3-H Securities Co. v. Kibby

26 P.2d 893, 135 Cal. App. 173, 1933 Cal. App. LEXIS 120
CourtCalifornia Court of Appeal
DecidedNovember 7, 1933
DocketDocket No. 4761.
StatusPublished

This text of 26 P.2d 893 (3-H Securities Co. v. Kibby) is published on Counsel Stack Legal Research, covering California Court of Appeal primary law. Counsel Stack provides free access to over 12 million legal documents including statutes, case law, regulations, and constitutions.

Bluebook
3-H Securities Co. v. Kibby, 26 P.2d 893, 135 Cal. App. 173, 1933 Cal. App. LEXIS 120 (Cal. Ct. App. 1933).

Opinion

BURROUGHS, J., pro tem.

Three separate petitions for writs of mandate were consolidated for trial in the court below, and have also been consolidated for the purposes of appeal. The writs were granted by the court, hence these appeals. The following statement of facts is sufficient for an understanding of the questions presented for decision.
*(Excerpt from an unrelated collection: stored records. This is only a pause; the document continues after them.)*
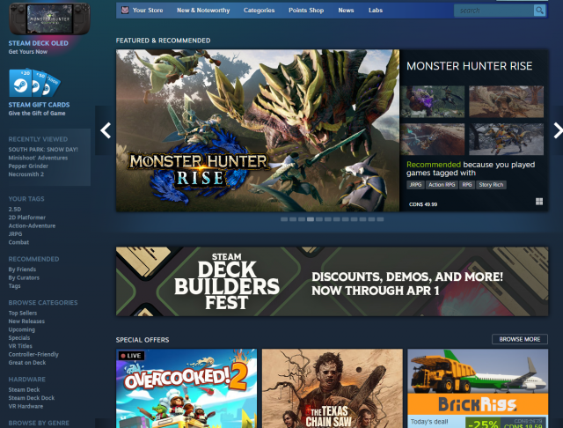Open the Your Store menu
The image size is (563, 428).
[148, 11]
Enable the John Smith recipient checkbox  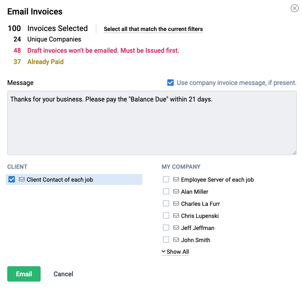pos(166,240)
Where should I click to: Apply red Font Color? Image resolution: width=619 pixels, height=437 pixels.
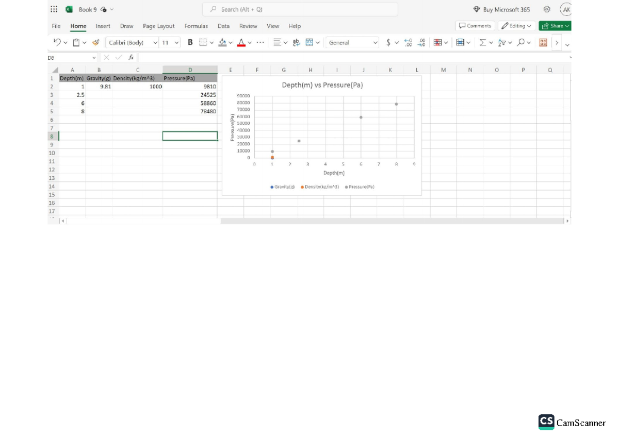(x=240, y=42)
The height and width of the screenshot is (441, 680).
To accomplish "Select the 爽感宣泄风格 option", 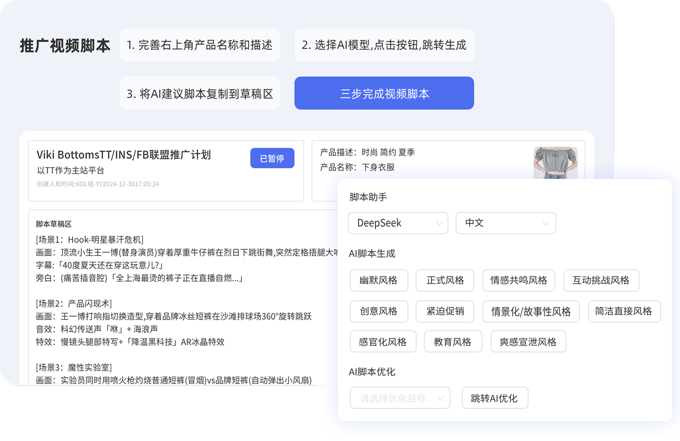I will tap(528, 342).
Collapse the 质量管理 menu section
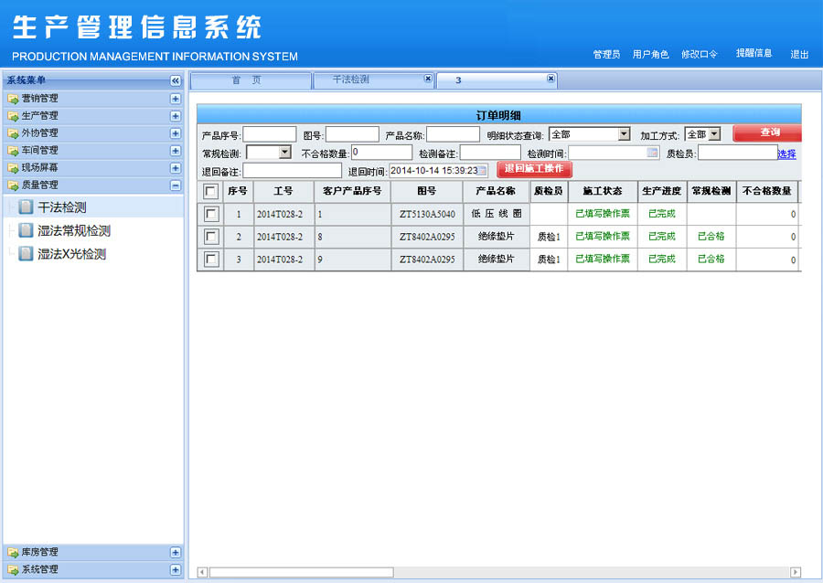The height and width of the screenshot is (583, 823). (x=176, y=186)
The San Joaquin River Water Storage District, hereinafter referred to as the district, was organized November 2'6, 1923, under the California Water Storage District Act, approved June 3, 1921 (Deering’s General Laws, 1931, vol. 3, p. 5103). On March 4, 1924, an assessment was levied on the property within the district under the provisions of section 16 of said act. Proceedings were regularly had for the collection of the assessments, and the assessments upon the several pieces of property mentioned in the petitions herein not having been paid, the properties were offered for sale at public auction. There were no bidders for the properties described in cases Nos. 9107 and 9108, and said properties were struck off to the district as provided in section 21 of the act, and certificates of sale therefor issued to the district by the county treasurer as ex-officio treasurer of the district. There was a bidder for the property described in action No. 9086, and the property was thereupon sold to the bidder and a certificate of sale issued to her. Under the terms of the act, three years from the date of the sale is allowed for redemption of the property by the owner or any party interested. It is admitted that the time has expired and no redemption has been made. It is also admitted that all of the proceedings up to and including the sales were regular and in accordance with the statute.
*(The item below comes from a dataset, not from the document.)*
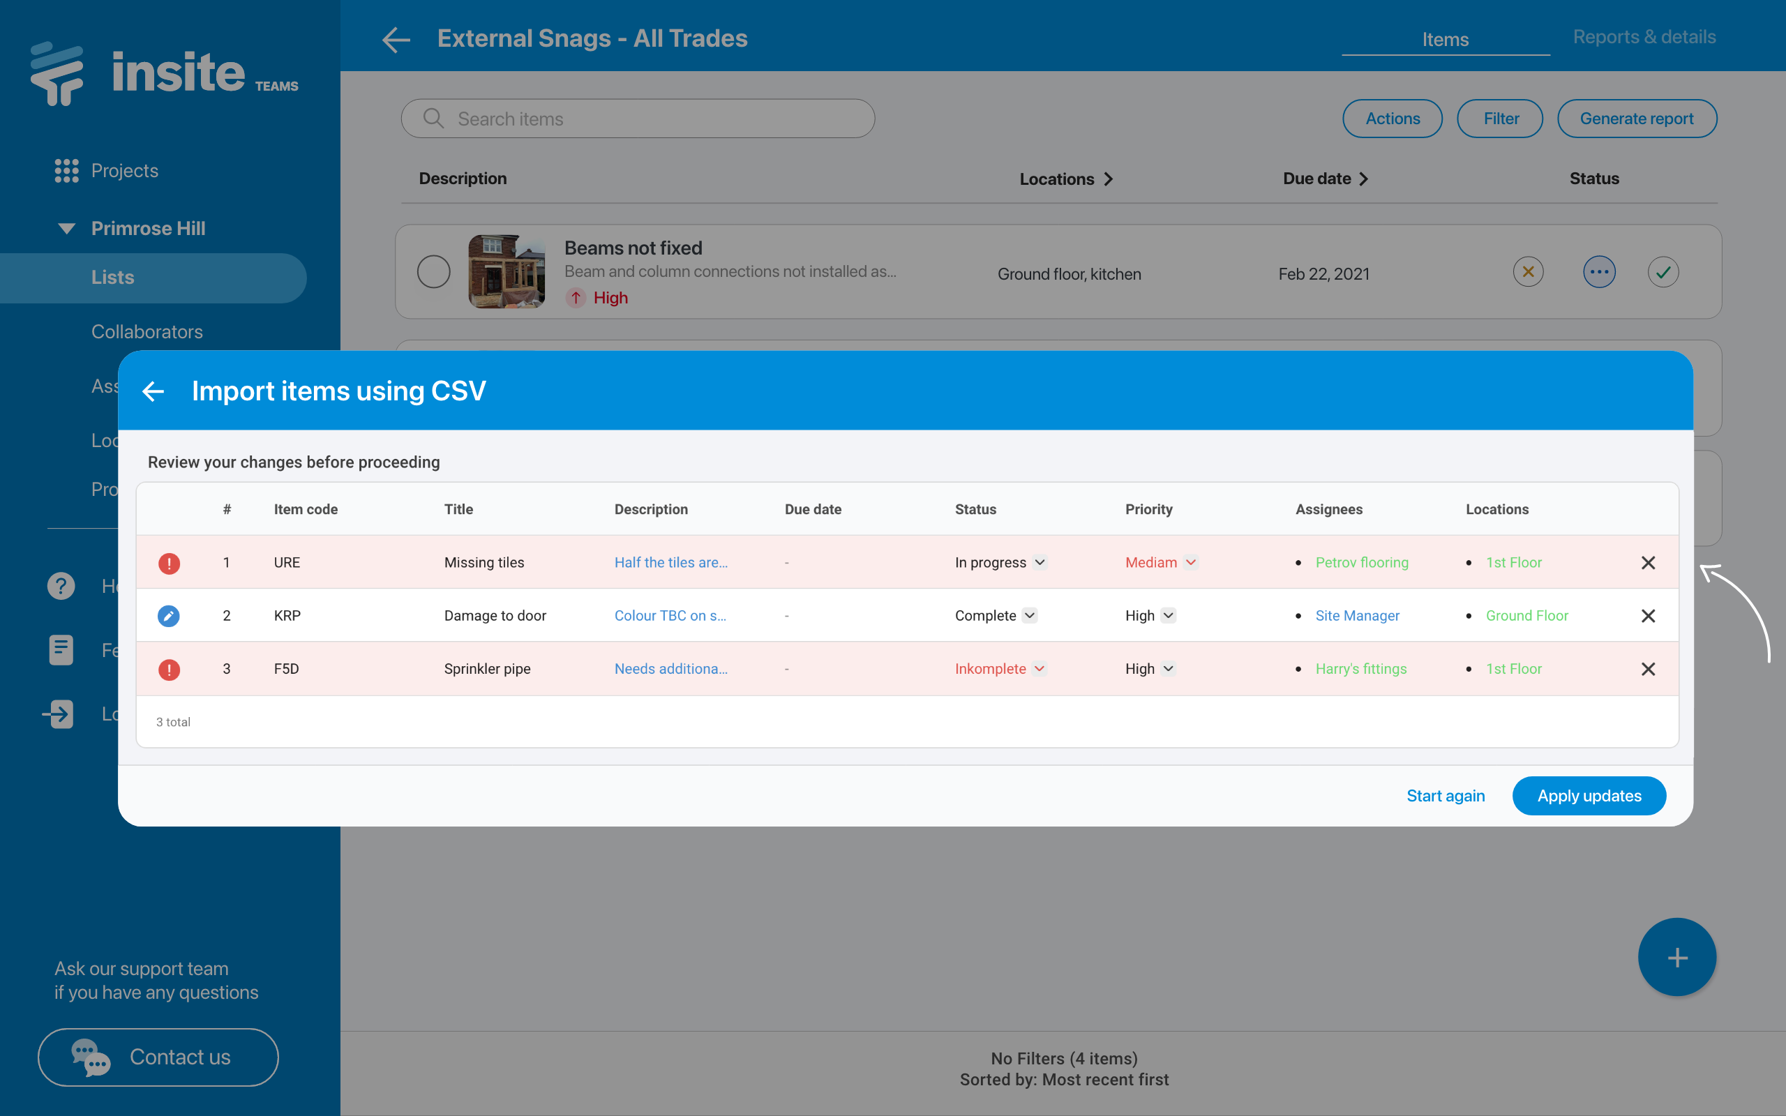Remove the Sprinkler pipe row with X
The width and height of the screenshot is (1786, 1116).
click(1647, 669)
The board of directors of the district,, by a resolution dated February 25, 1929, authorized the president and *175 treasurer of the district to execute and deliver to Miller & Lux, Inc., all necessary instruments of transfer, vesting in the latter full and complete title to all the certificates of sale and tax deeds referred to in said resolution, which included those set forth in actions Nos. 9107 and 9108. On March 6, 1929, a conveyance was made by the district to said Miller & Lux, Inc., in accordance with said resolution conveying to them all of the certificates of sales and tax deeds and the real property referred to and by mesne conveyances all of said property was conveyed to the petitioner herein, who in due time demanded of the treasurer of Merced County, as ex-officio treasurer of the district that he convey all of said property to petitioner, but the treasurer refused and still refuses to make such conveyance.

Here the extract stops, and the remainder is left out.